In this work we utilize data from prior work [1, 2]. In compliance with Twitter's privacy guidelines, and the ethical considerations discussed in prior work [2] on suicide ideation detection on social media data, we redirect researchers to the prior work that introduced Emonet [1] and the suicide ideation Twitter dataset [2] to request access to the data.

Please follow the below steps to preprocess the data before feeding it to Hyper-SOS:

  1. Obtain tweets from Emonet [1], or any other (emotion-based) dataset, to fine-tune a pretrained transformer model (we used BERT-base-cased; English). For Emonet, the authors share the tweet IDs in their dataset (complying to Twitter's privacy guidelines). These tweets then have to be hydrated for further processing.

  2. Alternatively, any existing transformer can be used.

  3. Using this pretrained transformer, encode all historical tweets to obtain an embeddings per historical tweet.

  4. For the tweets to be assessed (for which we want to assess suicidal risk), encode the tweets using pretrained encoder (We use fine-tuned BERT on Emonet) to obtain an embedding per tweet to be assessed.

  5. The data provided is a small sample of the original dataset and hence the results obtained on this sample are not fully representative of the results that are obtained on the full dataset.

  6. Using these embeddings, create a dataset file in the format explained above under the data directory.

  7. Due to ethical considerations we cannot provide data for HEAT Mechanism.

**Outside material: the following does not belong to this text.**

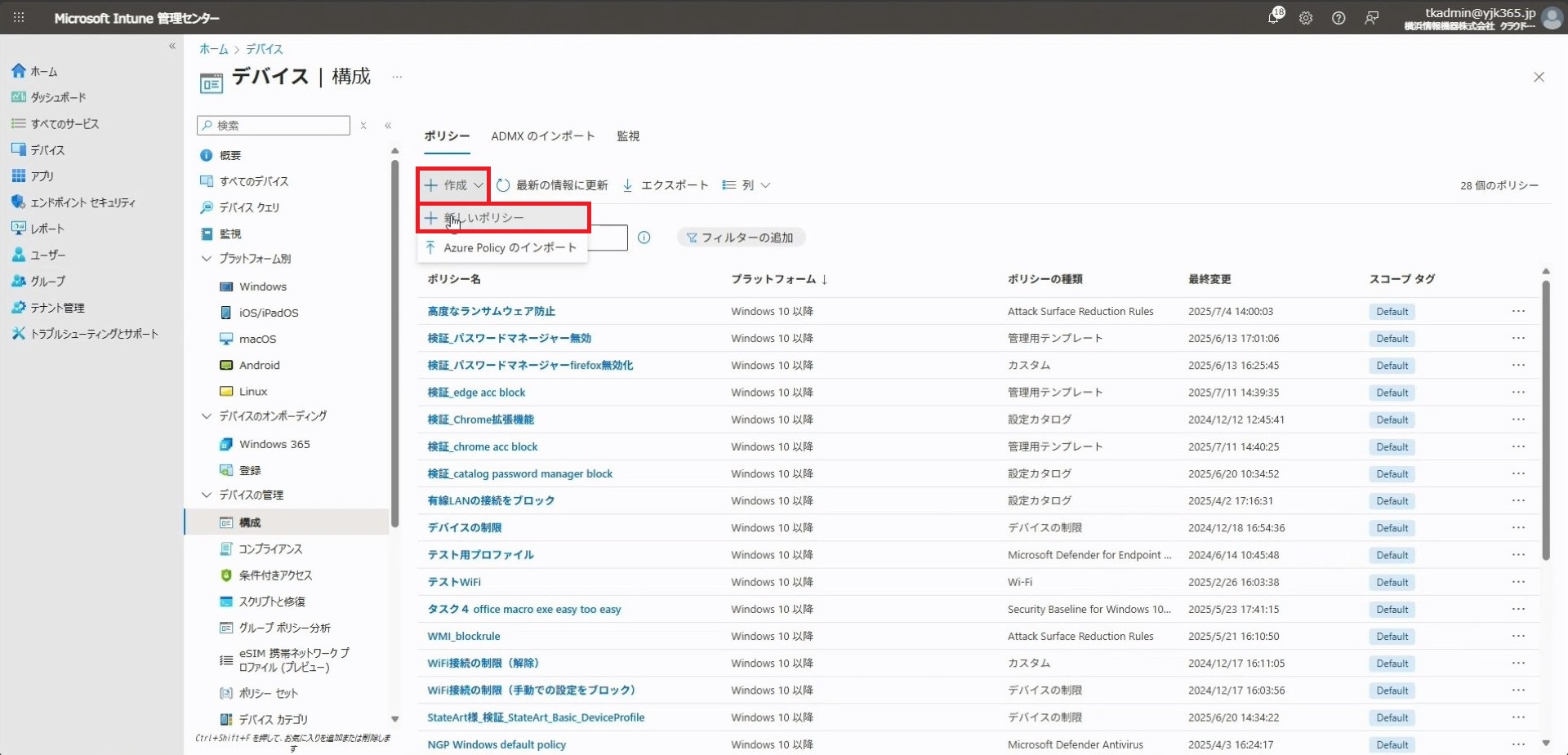The width and height of the screenshot is (1568, 755).
Task: Open the 列 columns dropdown
Action: click(x=746, y=185)
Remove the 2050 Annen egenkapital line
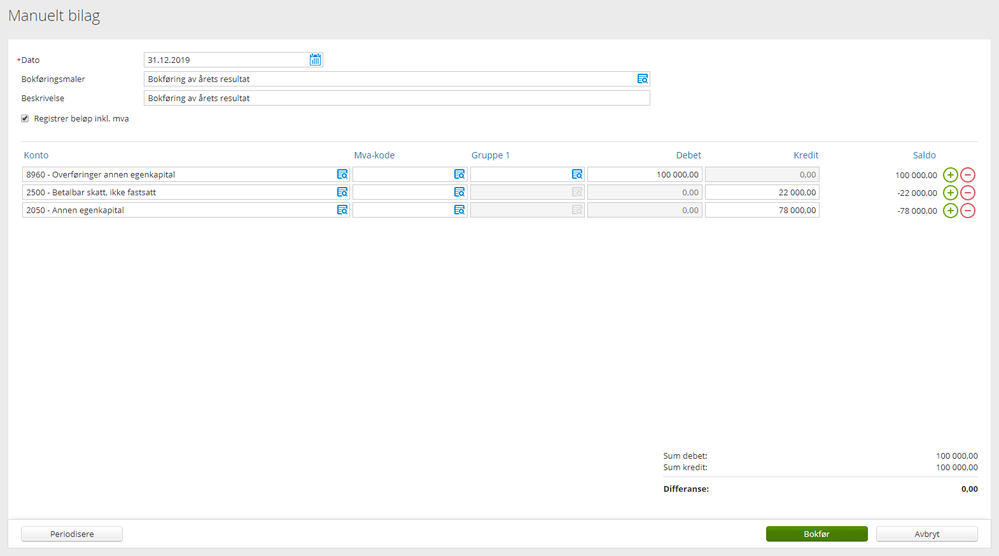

The sample data contains precomputed encoding from HEAT features.npy.

  8. We provide the sample format in data/twitter

Some of the code was forked from the following repositories

References

[1] Abdul-Mageed, Muhammad, and Lyle Ungar. "Emonet: Fine-grained emotion detection with gated recurrent neural networks." Proceedings of the 55th annual meeting of the association for computational linguistics (volume 1: Long papers). 2017.

[2] Sawhney, Ramit, Prachi Manchanda, Raj Singh, and Swati Aggarwal. "A computational approach to feature extraction for identification of suicidal ideation in tweets." In Proceedings of ACL 2018, Student Research Workshop, pp. 91-98. 2018.

[3] Reimers, Nils, and Iryna Gurevych. "Sentence-BERT: Sentence Embeddings using Siamese BERT-Networks." In Proceedings of the 2019 Conference on Empirical Methods in Natural Language Processing and the 9th International Joint Conference on Natural Language Processing (EMNLP-IJCNLP), pp. 3973-3983. 2019.

[4] Bruckman, A., 2002. Studying the amateur artist: A perspective on disguising data collected in human subjects research on the Internet. Ethics and Information Technology, 4(3), pp.217-231

[5] Glen Coppersmith, Ryan Leary, Patrick Crutchley, andAlex Fine. 2018. Natural language processing of so-cial media as screening for suicide risk.BiomedicalInformatics Insights, 10:117822261879286

[6] Chami, I., Ying, R., Ré, C. and Leskovec, J. Hyperbolic Graph Convolutional Neural Networks. NIPS 2019.